Ms. Maxwell appealed to receive her deferred benefits, but an en banc Oklahoma Workers' Compensation Commission upheld the administrative judge's ruling in April 2015.

The Oklahoma Supreme Court voted 7-2 to reverse the workers comp commission's ruling on Tuesday. The high court found that PPD deferral rules under Oklahoma workers comp law relegated injured employees who return to work to an unfair “subclass” of workers, and therefore constituted an unconstitutional denial of due process.

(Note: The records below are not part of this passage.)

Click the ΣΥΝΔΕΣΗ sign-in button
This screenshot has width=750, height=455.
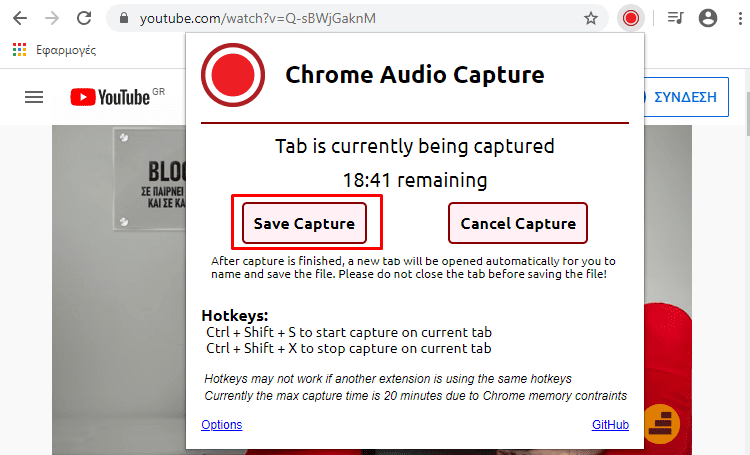[686, 97]
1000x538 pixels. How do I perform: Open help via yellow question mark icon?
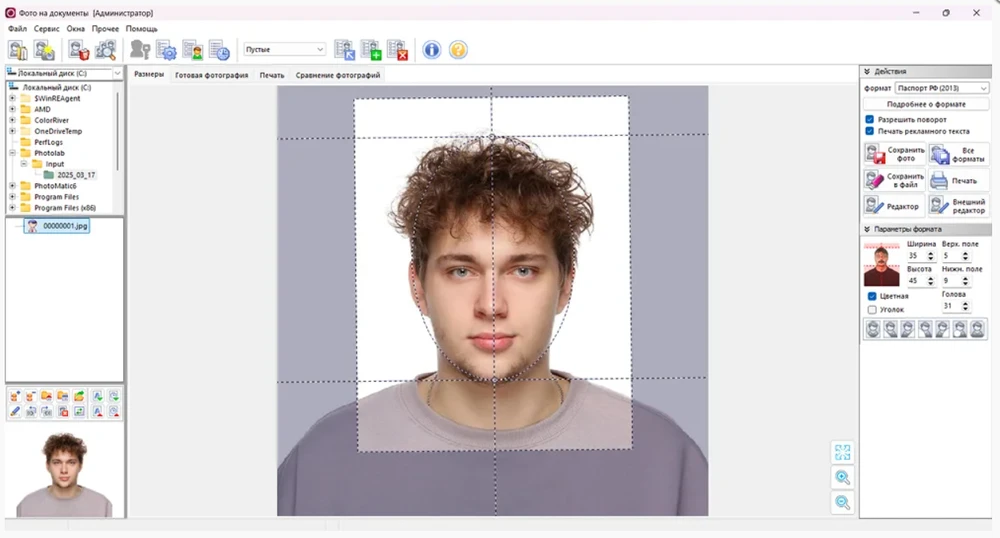click(x=458, y=50)
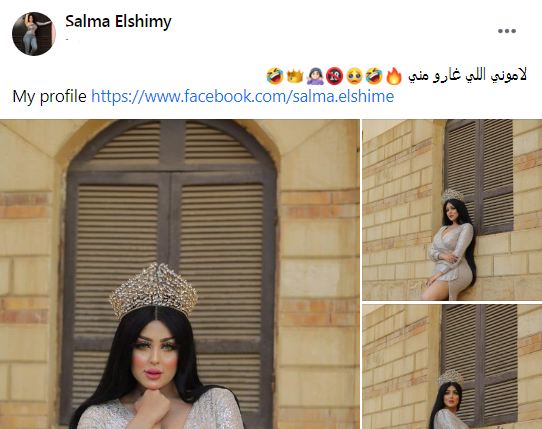Image resolution: width=542 pixels, height=429 pixels.
Task: Click the shuttered window in the top-right photo
Action: [479, 176]
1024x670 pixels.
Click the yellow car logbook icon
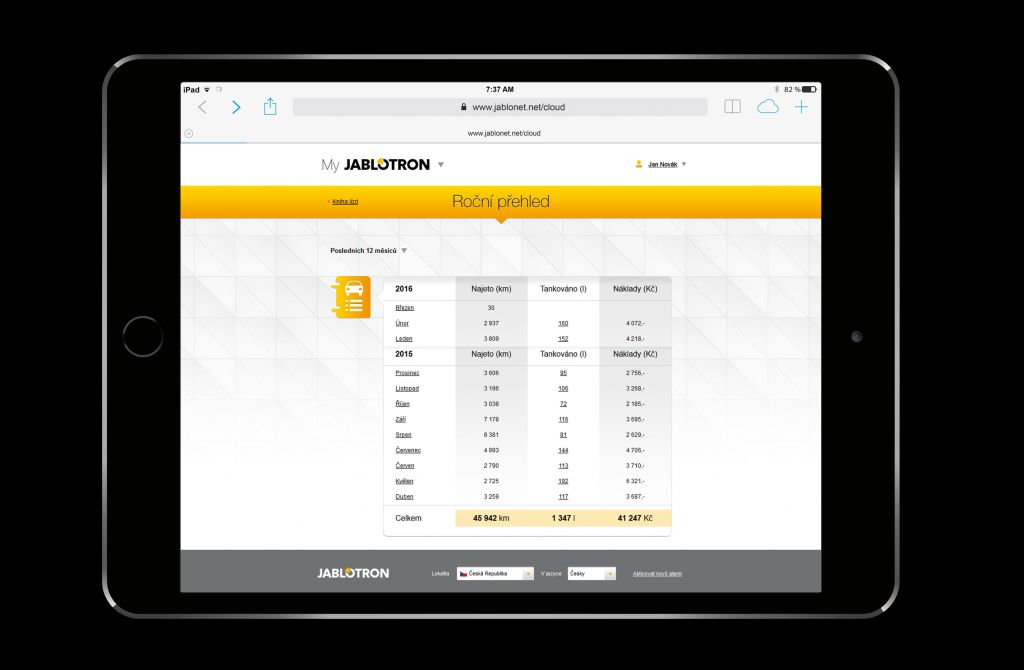click(x=352, y=297)
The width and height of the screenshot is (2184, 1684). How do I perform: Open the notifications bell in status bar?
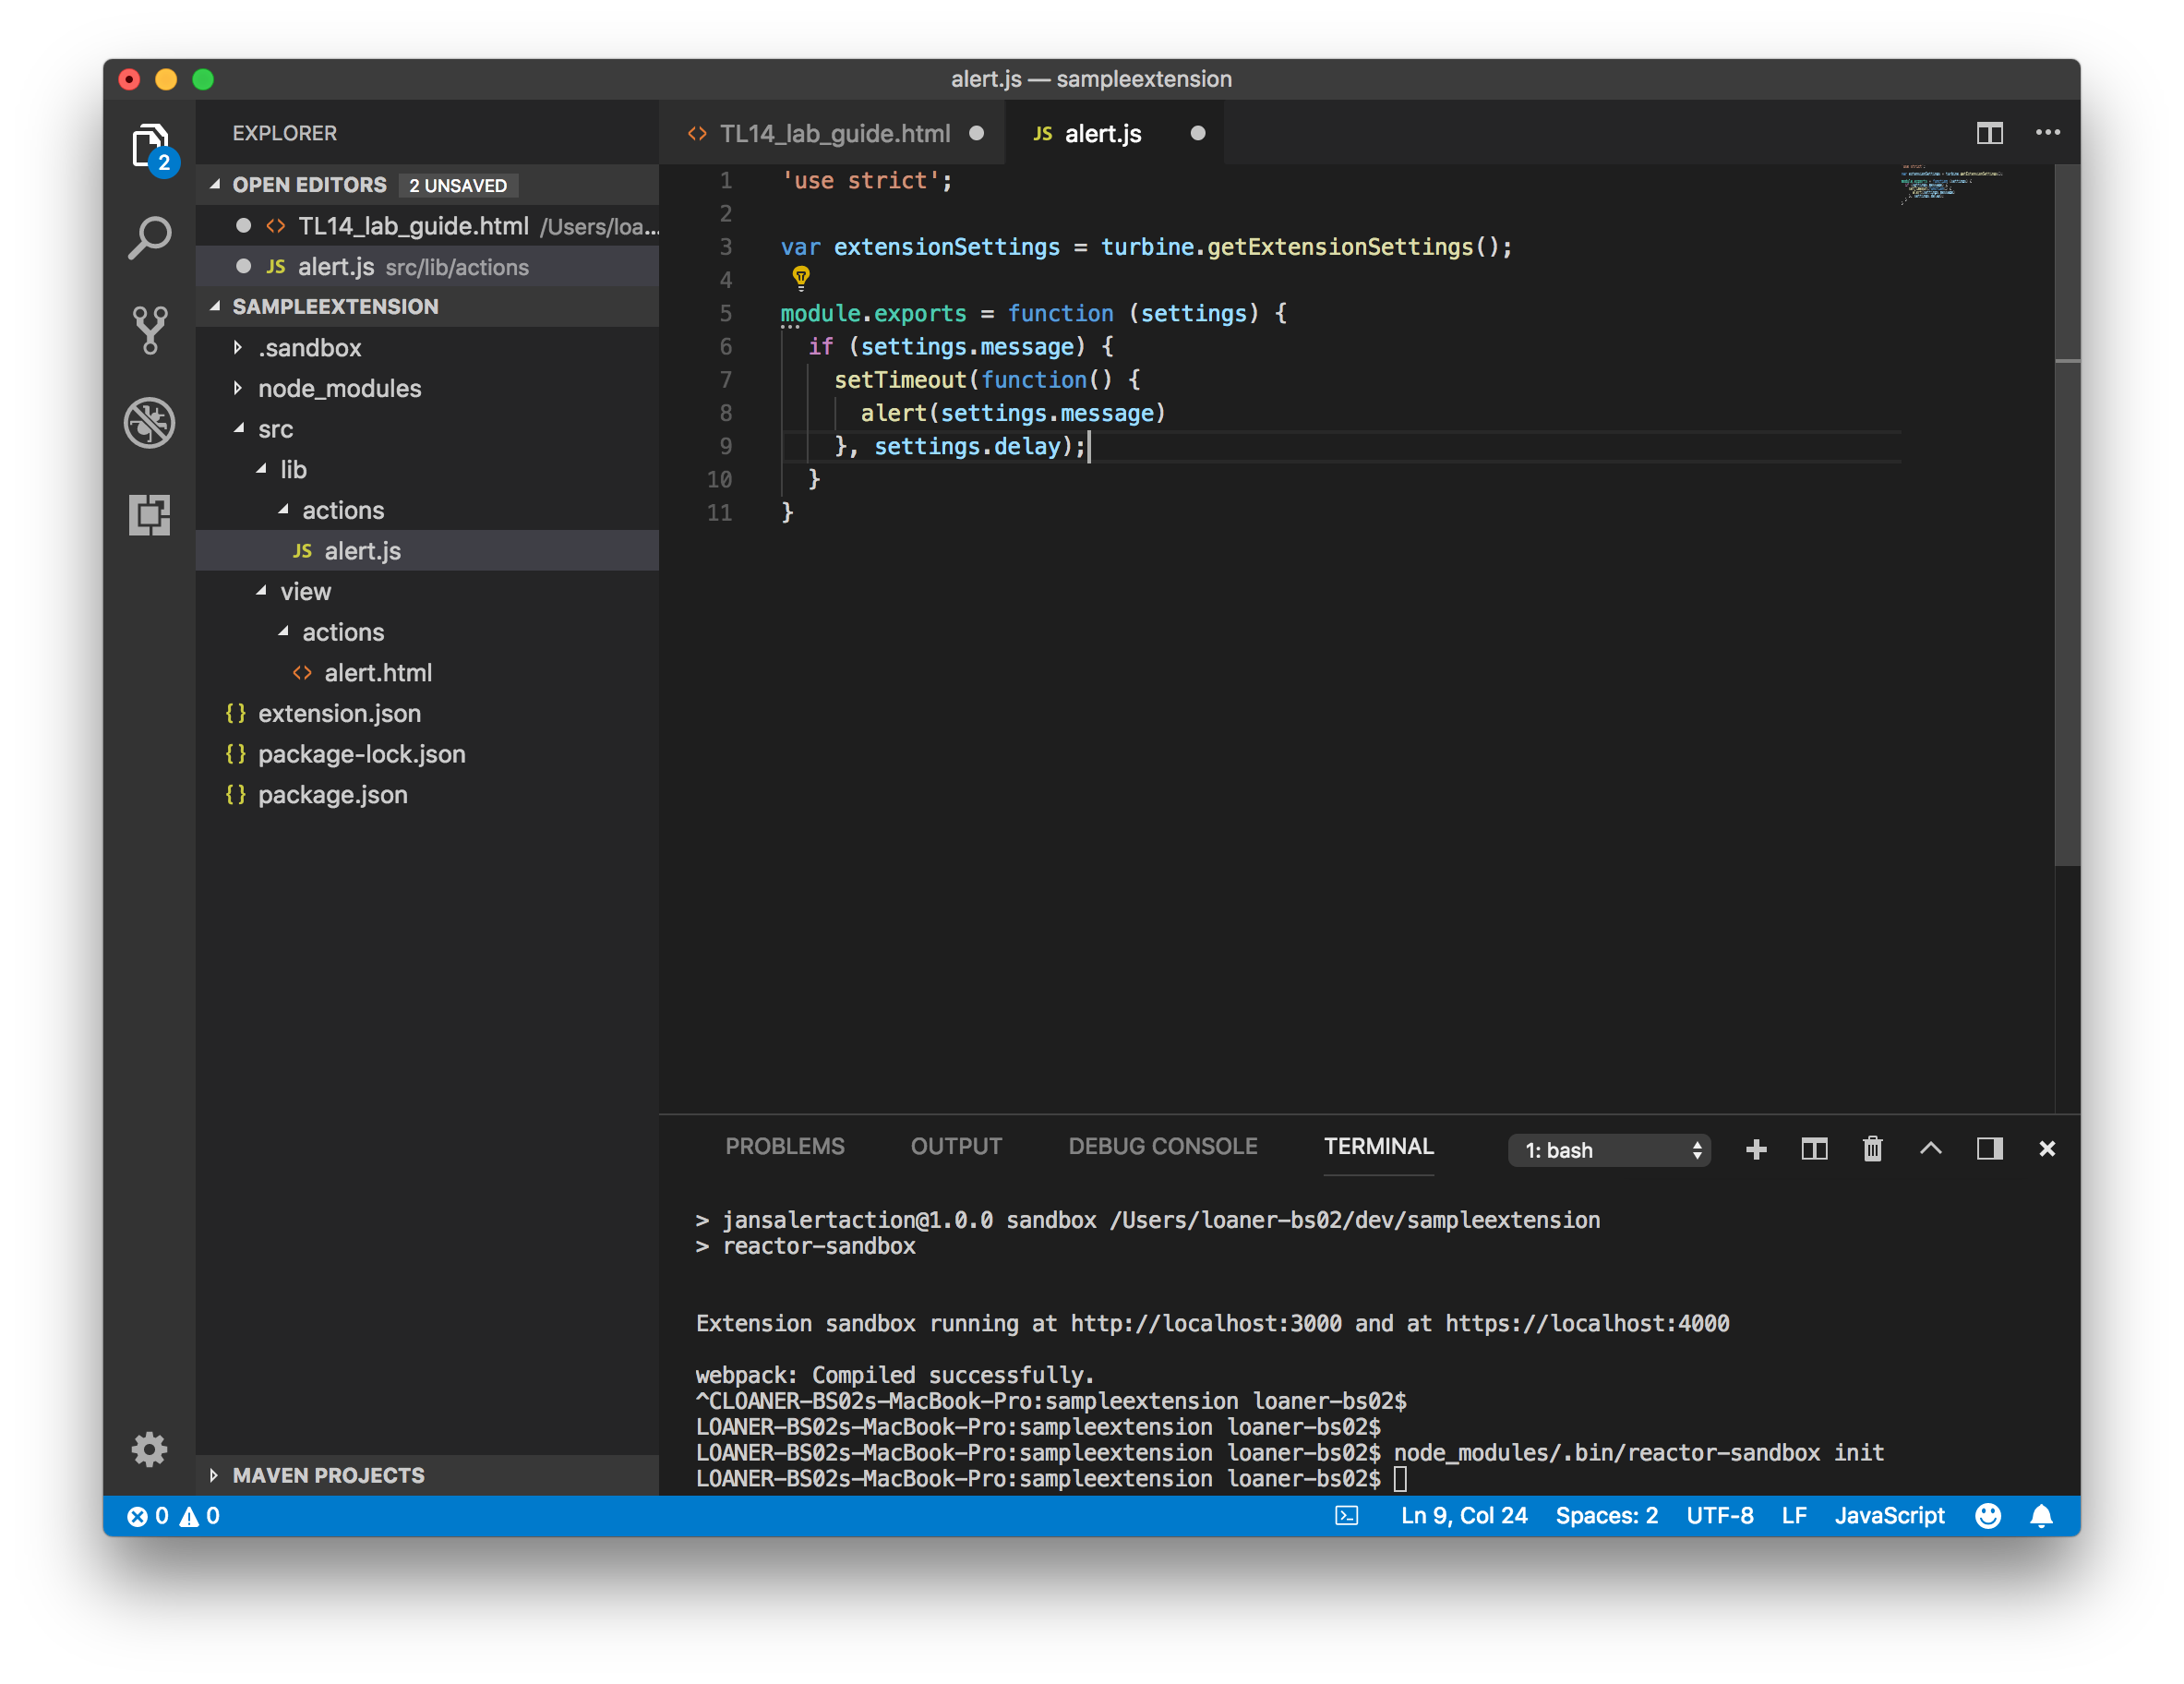2041,1516
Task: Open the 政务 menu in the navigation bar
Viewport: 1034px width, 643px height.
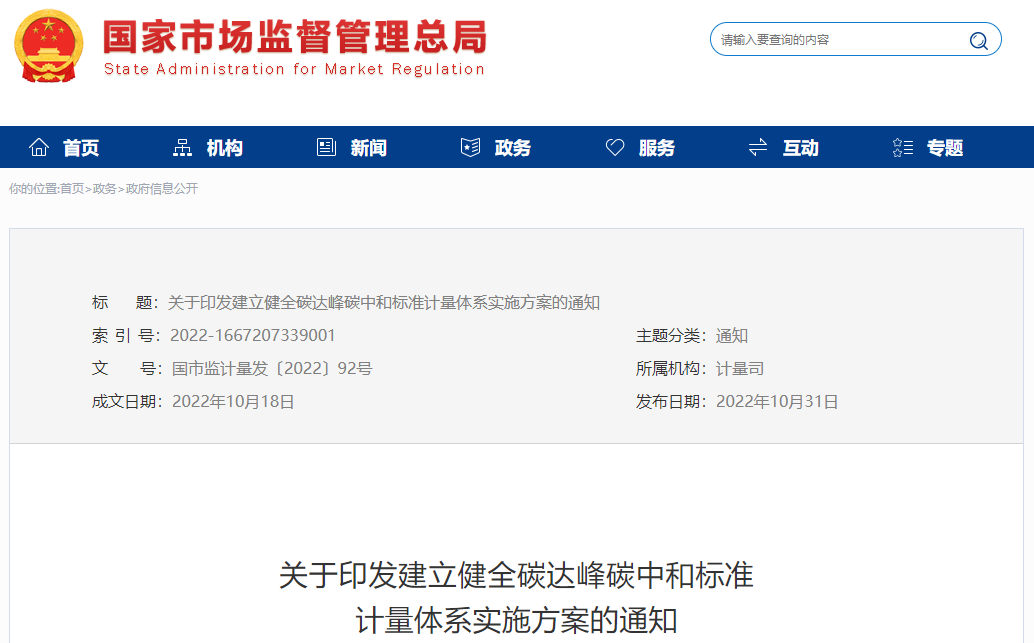Action: 513,146
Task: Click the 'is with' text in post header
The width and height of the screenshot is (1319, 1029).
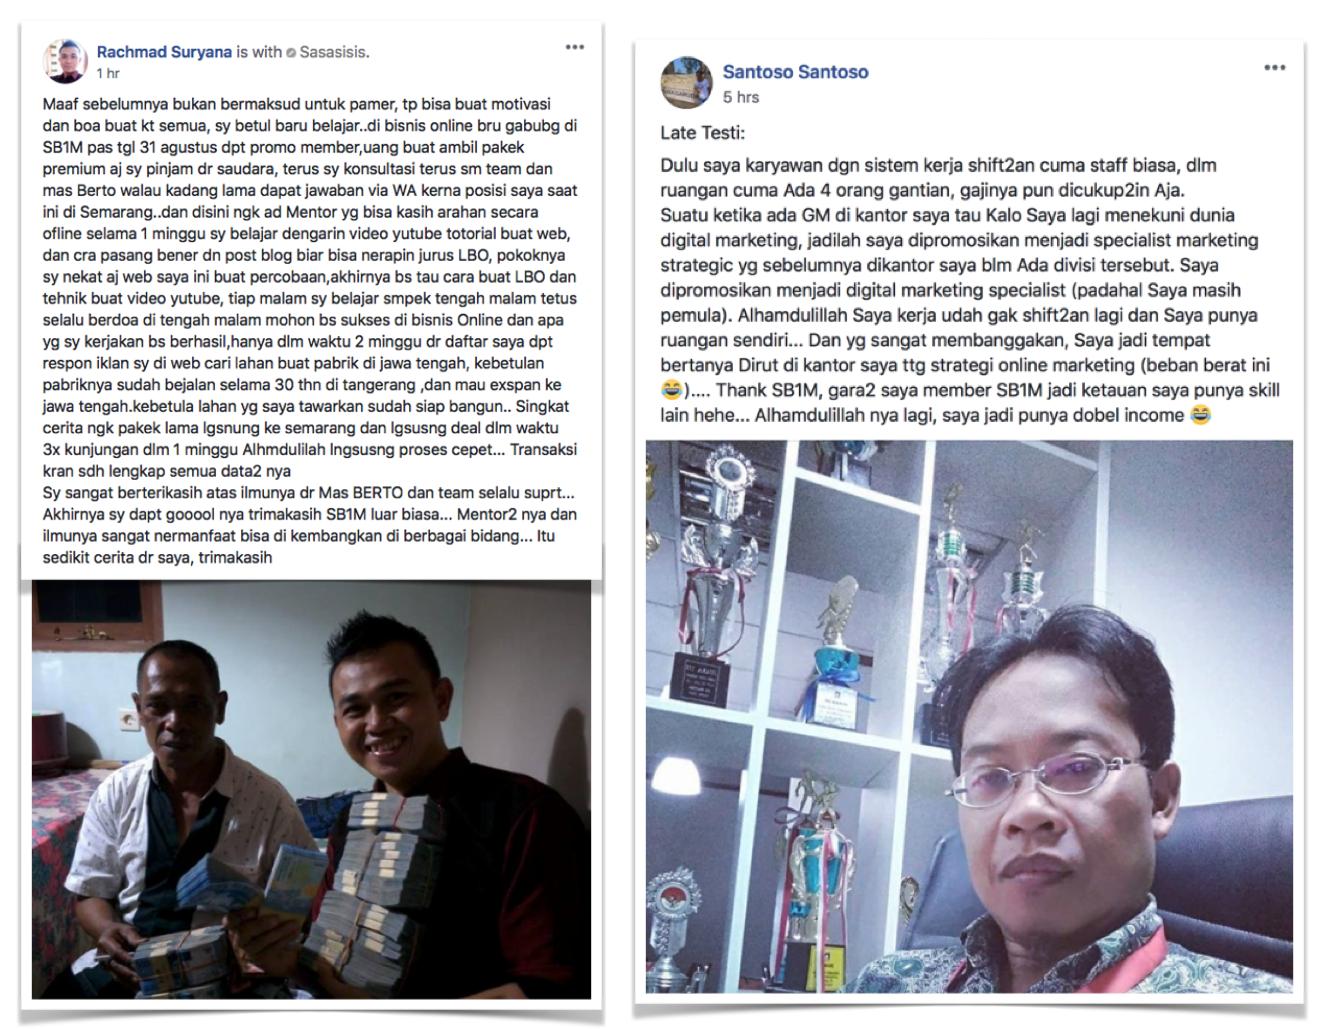Action: [x=259, y=52]
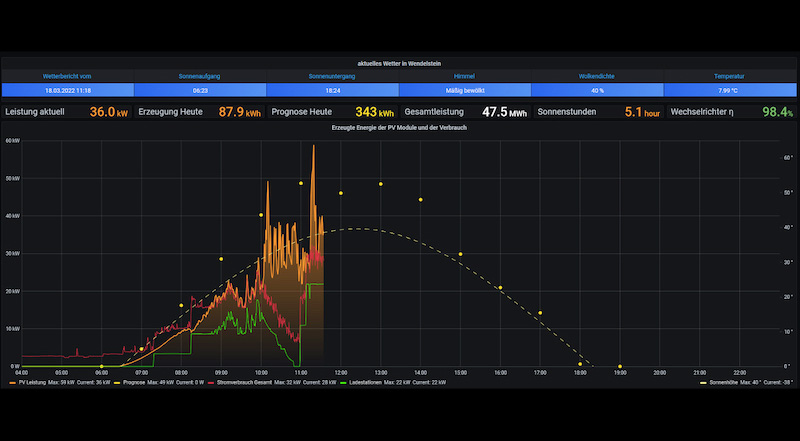The image size is (800, 441).
Task: Select the 'Mäßig bewölkt' table cell
Action: tap(466, 89)
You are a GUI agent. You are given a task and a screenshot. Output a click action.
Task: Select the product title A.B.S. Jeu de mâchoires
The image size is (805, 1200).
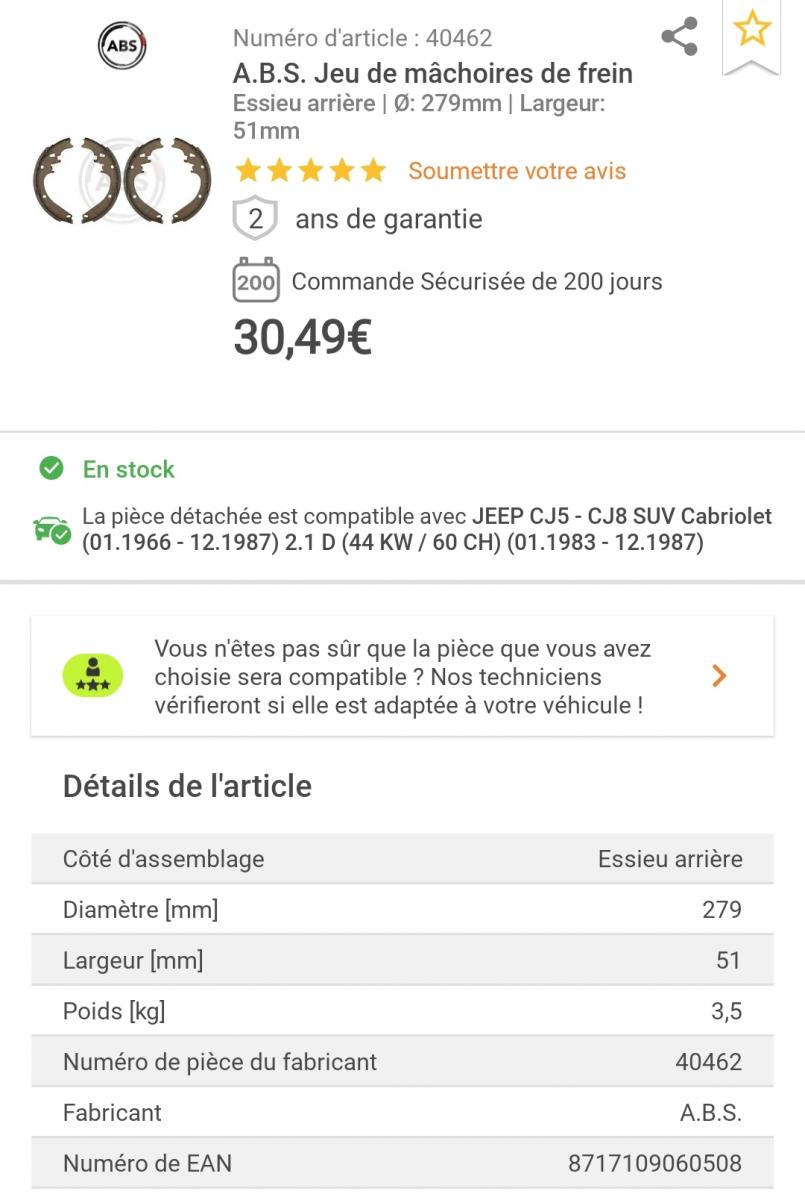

“Although the Legislature has the power to exclude classes of employees from coverage under the workers' compensation system generally, the Legislature is without power to vary the effect of a permanent partial disability award by excluding one group of claimants from benefits accorded other permanent partial disability recipients,” the majority opinion reads.

A dissenting opinion in the case said the majority's opinion did not go far enough in protecting injured workers because it “does nothing more than prohibit the employer from deferring the payment of a PPD award.” That's because the law is ambiguous about who should qualify for PPD benefits, the dissent said.

Last month the Oklahoma Workers' Compensation Commission ruled that alternative benefit plans authorized in 2013 for employers who choose to opt out of the workers' comp system are unconstitutional.